# Snails



## rose_levi2006 (Jan 15, 2009)

Hi i have been looking for apple snails i was wondering if anybody new where to get any?


----------



## SueM (Jan 23, 2004)

I have several, what color are you looking for and would you like Brigs or Canas (Canas get huge & eat plants)


----------



## rose_levi2006 (Jan 15, 2009)

*snails*

can you ship the canas?


----------



## rose_levi2006 (Jan 15, 2009)

*snails*

and what color are the canas


----------



## TheOldSalt (Jan 28, 2005)

Be sure to check out applesnail.net and Aquabid


----------



## fishboy (Feb 26, 2005)

What's your tank size? Apples snails(Canas) are much more interesting then the common Mystery Snail(Brig). Canas do get huge but they come out the the shell a bit more and their size can make them the corner stone of your tanks appeal. They do however have a larger biomass so you have to take the size of the tank and it's inhabitants into account when considering your choice of snail.

Sue ships out great canas at a fair price, they start out small and cute and are fun to raise. My current golden cana snail was one of hers and I used the surplus she gave me to trade for a bunch of fish at my LFS.
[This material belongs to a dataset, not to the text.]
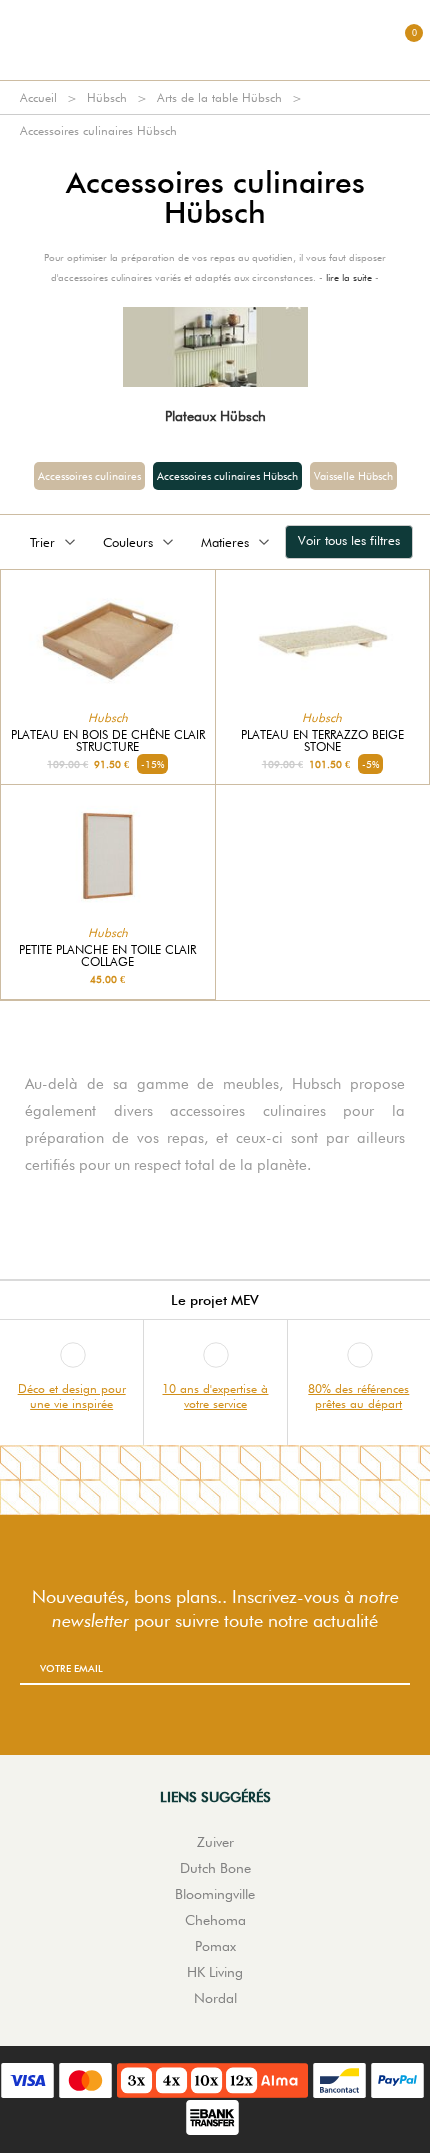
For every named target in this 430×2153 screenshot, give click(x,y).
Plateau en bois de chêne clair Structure (108, 741)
If you have any other questions on other types of snails you can always check the internet(http://www.applesnails.net as recommended by TheOldSalt is the best source for applesnail info) or just keep asking people on the forum with personal experience.


----------



## rose_levi2006 (Jan 15, 2009)

Thanks everyone for your help i have placed an order with Sue and cant wait to get them. I currently have a 50 gallon tank setup with only mystery snails i just love them. They have been breeding like crazy. What do you guys used for Calcium?


----------



## fishboy (Feb 26, 2005)

For calcium I use a piece of cuttlebone for birds in my filter, broken pieces can often be purchased at pet stores for a buck or 2.


----------



## rose_levi2006 (Jan 15, 2009)

*snails*

how big of a piece should i put in there?


----------



## fishboy (Feb 26, 2005)

I really am not sure of the science behind it. All I know is the bigger the piece, the more surface area, the more area for calcium to dissolve into the water. THe more snails you have the more you'll want to use I guess. There are also some liquid calcium products but I have never tried them


----------



## Lupin (Aug 1, 2006)

I compiled all the calcium brands here. See bottom of the link for page 2 (in case you missed it) as there should be two pages to read.
www.geocities.com/popop81689/calcium

Other alternatives to increase pH and KH:
Limestones
Crushed oyster shells
Aragonite
Crushed corals
Plaster of Paris pucks
Liquid calcium by Kent-This is calcium chloride and therefore will increase the KH only, not the pH. You need to dilute it before adding as it can burn the snails if undiluted.


----------